Synthesis of graphene oxide anchored porous manganese sulfide nanocrystals via the nanoscale Kirkendall effect for supercapacitors

Graphene oxide (GO) anchored porous manganese sulfide nanocrystals (MnS/GO-NH3) were obtained via a facile hydrothermal method based on the Kirkendall effect. The honeycomb-like manganese sulfide nanocrystals (40-80 nm) and the three-dimensional sandwich structure endow the MnS/GO-NH3 with high supercapacitive performance when it was used as a supercapacitor material.
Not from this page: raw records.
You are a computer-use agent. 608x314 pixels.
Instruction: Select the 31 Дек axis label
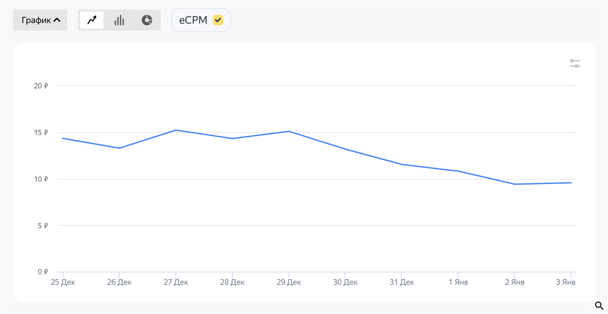tap(402, 282)
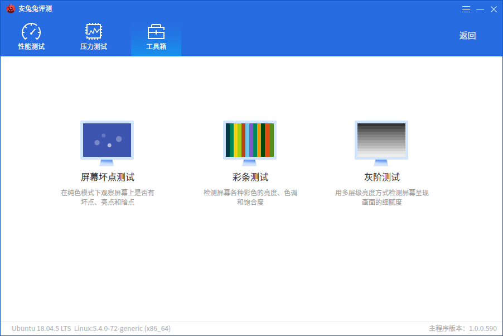Click the AnTuTu logo in title bar

(x=11, y=9)
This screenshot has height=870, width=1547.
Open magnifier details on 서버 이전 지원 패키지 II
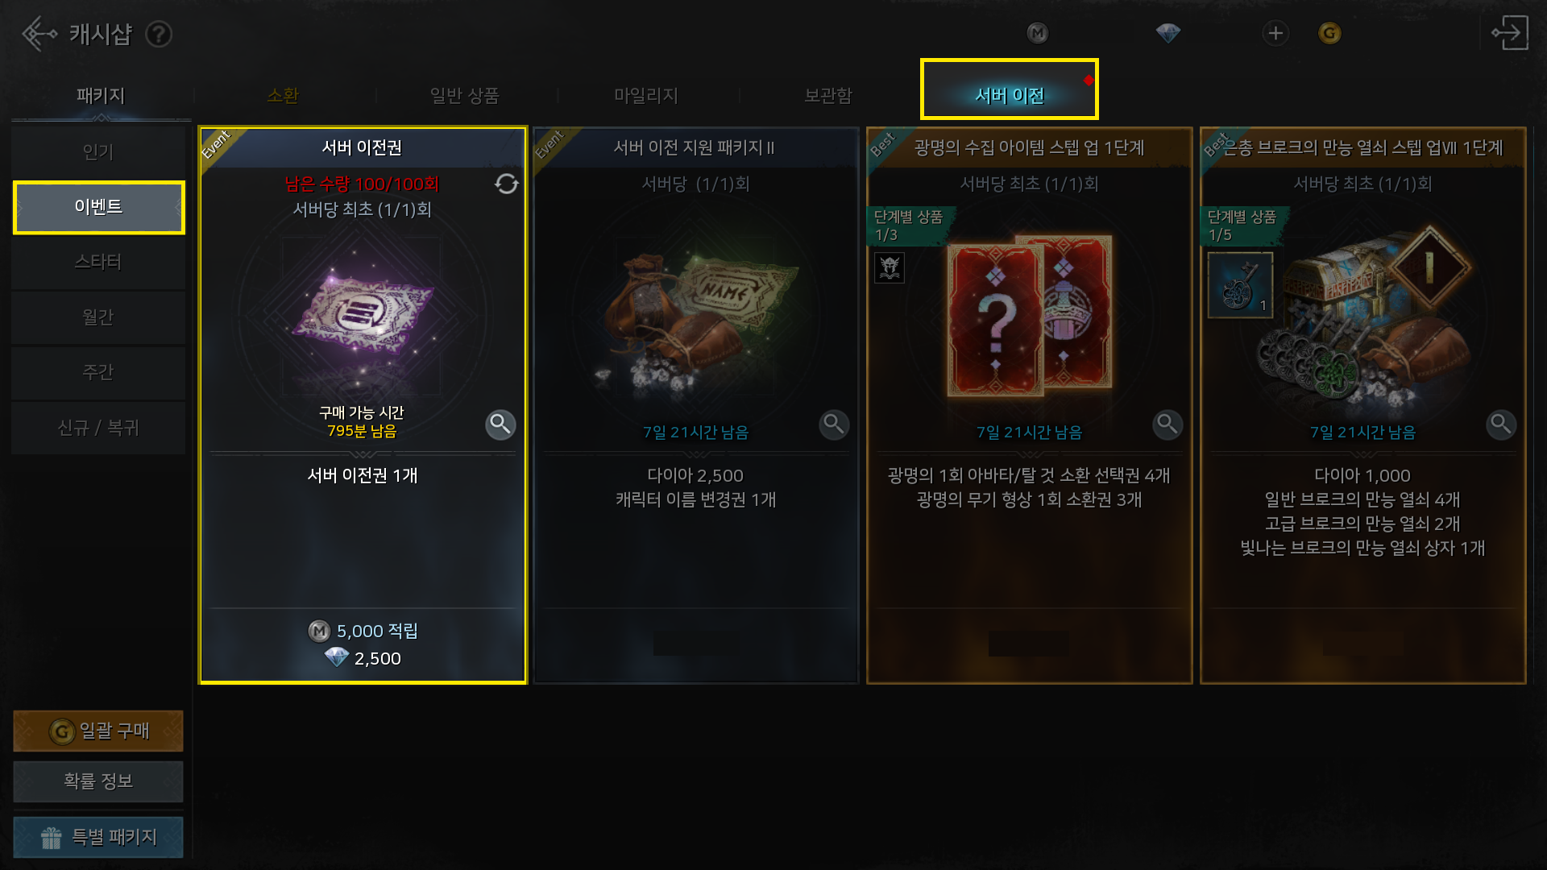point(834,424)
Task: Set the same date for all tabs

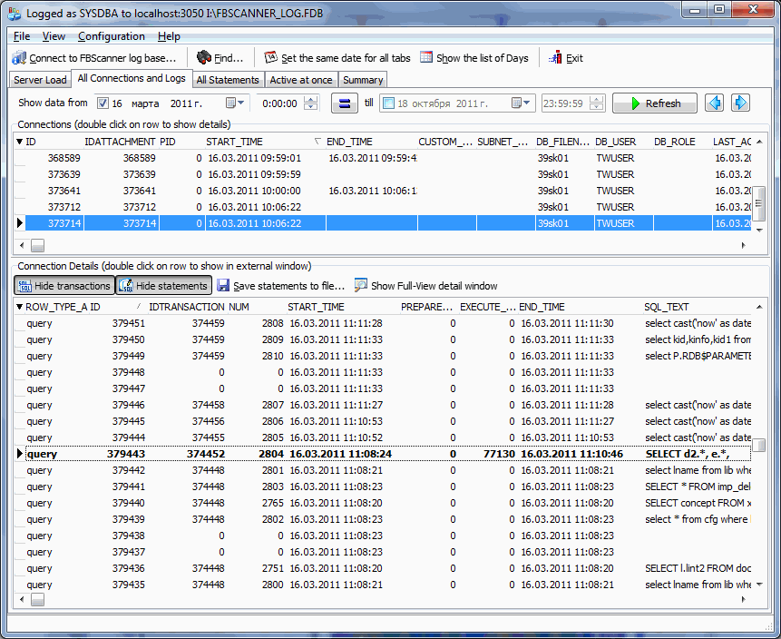Action: pos(271,58)

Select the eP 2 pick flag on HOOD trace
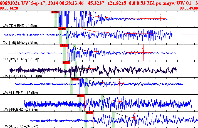(66, 62)
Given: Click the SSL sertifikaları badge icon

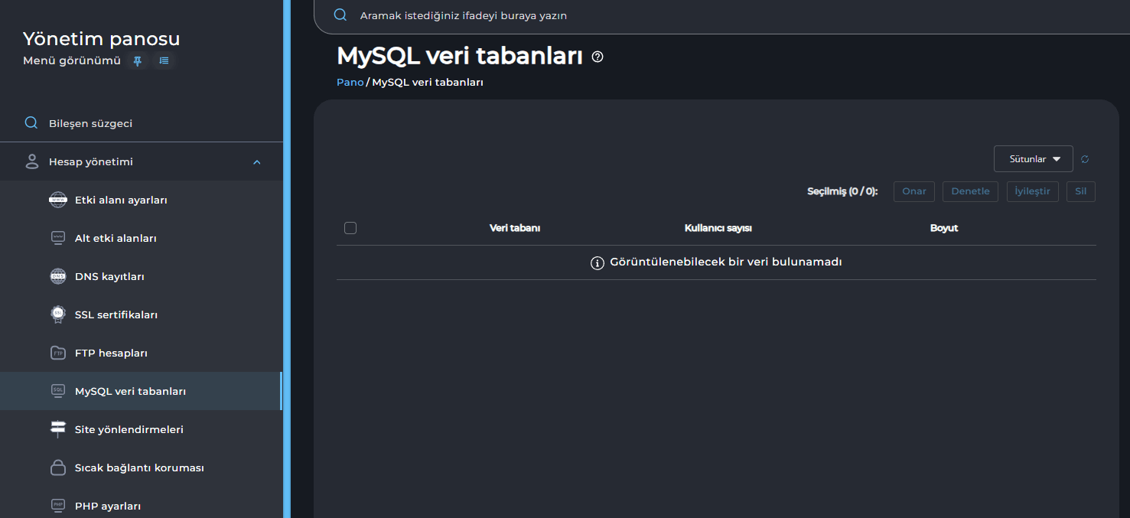Looking at the screenshot, I should click(58, 314).
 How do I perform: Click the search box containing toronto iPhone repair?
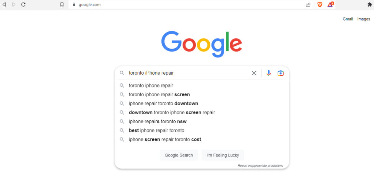coord(188,73)
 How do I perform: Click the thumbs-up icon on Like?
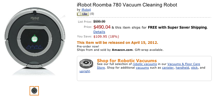pos(79,14)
The MnS/GO-NH3 electrode exhibits high specific capacitance (390.8 F g(-1) at 0.25 A g(-1)), high rate capacity (78.7% retention at 10 A g(-1)) and stable cycle life (81.0% retention after 2000 cycles), which are superior to those of GO anchored MnS floccules (MnS/GO) and manganese hydroxide (Mn(OH)(2)/GO). As a novel material for supercapacitors, the charge-discharge mechanism of the MnS/GO-NH3 composite is proposed via detailed investigation. Asymmetric supercapacitors, assembled with MnS/GO-NH3 as the positive material and activated carbon as the negative electrode, reveal a high specific capacitance (73.63 F g(-1)), a high energy density of 14.9 W h kg(-1) at 66.5 W kg(-1) and even 12.8 W h kg(-1) at a high power density of 4683.5 W kg(-1).